Dois em um (publicado originalmente em 5/6/2008)
‘O Franco Atirador’ (1978) e ‘Os Bons Companheiros’ (1990) têm uma linha de caminho bem semelhante. A participação de Robert de Niro na dupla de filmes pode ser apontada como um fator à revelia a estes pontos similares. Seria fácil demais. Que as fitas concorreram, nos respectivos anos, à principal categoria do Oscar – a da década de 1970 levou – também é empurrar bêbado da ladeira. A alta exalação de violência é mais uma característica comum ao par. Paralelos deixados de lado, suas diferenças são gritantes. E ambos são primorosos em questão de tiros. Sim, tiros. ‘O Franco Atirador’ relembra a experiência arriscada de quatro amigos bon-vivant que são mandados ao Vietnã durante o período em que a guerra assolava e massacrava o povo dos Estados Unidos com imagens tétricas dos mortos e dos feridos. A temporada do quarteto modificará para sempre a amizade deles. Já ‘Os Bons Companheiros’ mostra os bastidores da máfia italiana nos EUA segundo a avaliação de um iniciante.
Nele, o diretor Martin Scorsese retrata a ascendência de Henry Hill (Ray Liotta) em um grupo de gângsteres. De Niro interpreta Jimmy Conway, famoso contrabandista em quem Hill deposita suas admirações de infância. O longa é baseado em fatos reais. Jimmy Burke (no filme, Conway) e H. Hill foram parceiros em tudo, até nas tragédias nas quais suas vidas desenharam. O mais velho ensinou ao mais novo as artimanhas do crime e ambos acabaram presos nos anos 1970 devido ao ousado roubo da empresa Lufthansa, onde alguns milhões de dólares fizeram a cabeça de muita gente. Depois, Hill se torna paranóico quando os ‘bons companheiros’ morrem, um a um, entre eles Tommy de Simone, encarnado por Joe Pesci (levou Oscar de coadjuvante por esta obra). O novato, então, se envolve com o mundo do tráfico de drogas. Em 1980, é preso novamente e delata diversos cúmplices importantes.

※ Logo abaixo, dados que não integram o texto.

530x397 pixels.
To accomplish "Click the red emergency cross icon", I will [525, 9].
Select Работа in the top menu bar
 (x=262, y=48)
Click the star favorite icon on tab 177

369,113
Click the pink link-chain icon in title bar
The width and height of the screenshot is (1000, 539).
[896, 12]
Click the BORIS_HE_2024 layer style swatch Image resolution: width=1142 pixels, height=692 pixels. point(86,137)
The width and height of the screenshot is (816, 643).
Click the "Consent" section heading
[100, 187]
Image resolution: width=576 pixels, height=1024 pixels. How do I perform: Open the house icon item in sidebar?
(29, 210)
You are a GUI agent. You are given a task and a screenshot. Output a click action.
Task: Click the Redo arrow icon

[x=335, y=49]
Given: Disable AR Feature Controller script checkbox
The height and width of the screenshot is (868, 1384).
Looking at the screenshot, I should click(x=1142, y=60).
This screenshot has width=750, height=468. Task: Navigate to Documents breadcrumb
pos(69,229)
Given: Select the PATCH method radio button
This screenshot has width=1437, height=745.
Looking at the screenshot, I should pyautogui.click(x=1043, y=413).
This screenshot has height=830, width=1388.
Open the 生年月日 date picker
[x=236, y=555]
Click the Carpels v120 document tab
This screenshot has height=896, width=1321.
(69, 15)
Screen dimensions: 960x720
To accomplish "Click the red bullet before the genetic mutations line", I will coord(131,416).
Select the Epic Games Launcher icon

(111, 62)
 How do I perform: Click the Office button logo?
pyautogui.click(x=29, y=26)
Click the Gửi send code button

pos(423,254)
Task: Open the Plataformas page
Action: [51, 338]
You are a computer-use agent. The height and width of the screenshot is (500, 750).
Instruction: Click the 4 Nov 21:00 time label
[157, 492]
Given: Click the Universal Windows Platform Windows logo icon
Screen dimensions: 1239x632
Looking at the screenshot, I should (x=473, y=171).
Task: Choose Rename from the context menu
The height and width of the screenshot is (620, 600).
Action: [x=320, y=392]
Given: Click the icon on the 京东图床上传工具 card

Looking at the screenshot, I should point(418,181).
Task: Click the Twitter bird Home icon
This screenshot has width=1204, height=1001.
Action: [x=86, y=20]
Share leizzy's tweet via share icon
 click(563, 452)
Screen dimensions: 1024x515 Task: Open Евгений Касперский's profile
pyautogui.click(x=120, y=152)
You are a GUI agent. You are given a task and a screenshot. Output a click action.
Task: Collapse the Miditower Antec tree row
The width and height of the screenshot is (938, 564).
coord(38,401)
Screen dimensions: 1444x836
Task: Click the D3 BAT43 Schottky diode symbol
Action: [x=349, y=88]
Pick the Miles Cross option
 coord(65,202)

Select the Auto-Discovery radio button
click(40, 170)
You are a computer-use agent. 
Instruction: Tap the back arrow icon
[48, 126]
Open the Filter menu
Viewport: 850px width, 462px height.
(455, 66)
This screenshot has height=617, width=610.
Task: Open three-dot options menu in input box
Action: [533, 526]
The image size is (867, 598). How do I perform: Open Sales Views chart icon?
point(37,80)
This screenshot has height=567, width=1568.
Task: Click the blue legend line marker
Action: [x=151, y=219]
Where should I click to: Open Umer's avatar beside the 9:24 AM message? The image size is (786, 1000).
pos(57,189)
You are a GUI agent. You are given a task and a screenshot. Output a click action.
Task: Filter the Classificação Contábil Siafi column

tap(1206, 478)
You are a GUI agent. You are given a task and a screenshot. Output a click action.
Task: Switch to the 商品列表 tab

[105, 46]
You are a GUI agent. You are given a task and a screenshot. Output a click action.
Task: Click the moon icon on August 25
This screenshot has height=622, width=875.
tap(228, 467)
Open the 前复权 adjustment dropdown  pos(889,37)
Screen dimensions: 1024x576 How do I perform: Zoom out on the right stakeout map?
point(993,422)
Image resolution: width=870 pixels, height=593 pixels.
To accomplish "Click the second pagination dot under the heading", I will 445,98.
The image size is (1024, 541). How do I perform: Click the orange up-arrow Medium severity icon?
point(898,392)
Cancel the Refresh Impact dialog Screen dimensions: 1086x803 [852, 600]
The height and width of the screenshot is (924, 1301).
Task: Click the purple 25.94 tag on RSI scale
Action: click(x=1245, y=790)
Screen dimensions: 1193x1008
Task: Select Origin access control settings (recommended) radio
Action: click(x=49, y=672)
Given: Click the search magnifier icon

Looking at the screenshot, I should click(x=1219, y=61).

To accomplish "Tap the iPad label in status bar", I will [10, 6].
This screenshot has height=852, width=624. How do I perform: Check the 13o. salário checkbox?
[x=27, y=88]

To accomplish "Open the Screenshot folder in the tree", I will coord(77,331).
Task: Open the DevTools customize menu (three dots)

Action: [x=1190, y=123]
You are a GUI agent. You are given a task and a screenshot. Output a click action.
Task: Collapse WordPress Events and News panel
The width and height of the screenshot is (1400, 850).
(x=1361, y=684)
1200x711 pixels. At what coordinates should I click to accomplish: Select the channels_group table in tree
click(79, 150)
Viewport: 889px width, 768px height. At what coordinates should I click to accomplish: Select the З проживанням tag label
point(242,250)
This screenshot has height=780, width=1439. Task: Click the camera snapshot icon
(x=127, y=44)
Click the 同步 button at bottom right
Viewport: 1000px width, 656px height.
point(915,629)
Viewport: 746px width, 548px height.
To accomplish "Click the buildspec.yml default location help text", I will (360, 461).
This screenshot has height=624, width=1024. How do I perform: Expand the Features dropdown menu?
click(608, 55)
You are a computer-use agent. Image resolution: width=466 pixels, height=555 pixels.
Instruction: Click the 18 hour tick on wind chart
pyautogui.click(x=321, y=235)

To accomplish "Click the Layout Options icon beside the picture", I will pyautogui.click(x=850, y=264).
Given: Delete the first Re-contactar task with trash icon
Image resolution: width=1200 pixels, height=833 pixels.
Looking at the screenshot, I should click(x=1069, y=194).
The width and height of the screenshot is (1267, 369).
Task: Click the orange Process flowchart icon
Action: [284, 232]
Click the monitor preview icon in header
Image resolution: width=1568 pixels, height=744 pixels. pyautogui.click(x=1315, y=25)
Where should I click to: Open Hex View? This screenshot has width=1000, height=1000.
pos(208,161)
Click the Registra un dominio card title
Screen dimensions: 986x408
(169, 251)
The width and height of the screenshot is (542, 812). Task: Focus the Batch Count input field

Pesci estava no melhor momento da carreira. Meses após este sucesso cairia em outro, com tom infantil: ‘Esqueceram de Mim’ (1990). Ali, fez o ladrão Harry, que repetiu em ‘Esqueceram de Mim II’ (1992). Mas em ‘Os Bons Companheiros’ arrasou como Tommy, o bandido inconseqüente e frio que matava por matar se alguém lhe enchesse a sua paciência. E De Niro, claro, desenvolve bem seu papel, contudo está um pouco apagado, o que contribuiu para o brilho de Pesci e Liotta. Este, que só havia dedicado o trabalho à televisão, surpreendeu pela aparência jovial e um tanto macabra. Podem-se contrabalancear os profissionais citados em ‘O Franco Atirador’. Com a Guerra do Vietnã como o pano de fundo, o apego ao convívio dos amigos é igualmente o fator preponderante. Porém, as cenas são profundas demais, por exemplo, a da roleta russa. Ameaçados de morte caso recusassem acatar as decisões dos vietnamitas, Michael (De Niro) e Nick (Christopher Walken) são postos a humilhações.
Aí pensamos: estamos de qual lado? O diretor Michael Cimino, nova-iorquino de nascimento, quer mudar a opinião do planeta em relação àquele conflito bélico? E em pleno 78, quando a batalha ainda estava com a tinta fresca na memória do mundo! Nesta película, Meryl Streep rodou o segundo dos mais de seus 50 filmes – o anterior foi ‘Júlia’, foi feito um ano antes. ‘O Franco Atirador’ é um longa de julgamento não apenas da guerra. Calcula milimetricamente o valor da confiança. Nick fica completamente mudado após a experiência no Oriente. Transforma-se em jogador de roletas-russas. Michael sobe de posto militar. Sua patente o deixa insensível. Linda (Meryl), a antiga namorada de Nick, quer se consolar com Michael. Enfim, nada é como antes. O tempo e o sofrimento modificaram hábitos e maneiras. ‘Os Bons Companheiros’ e ‘O Franco Atirador’ não hesitam em responder a isso.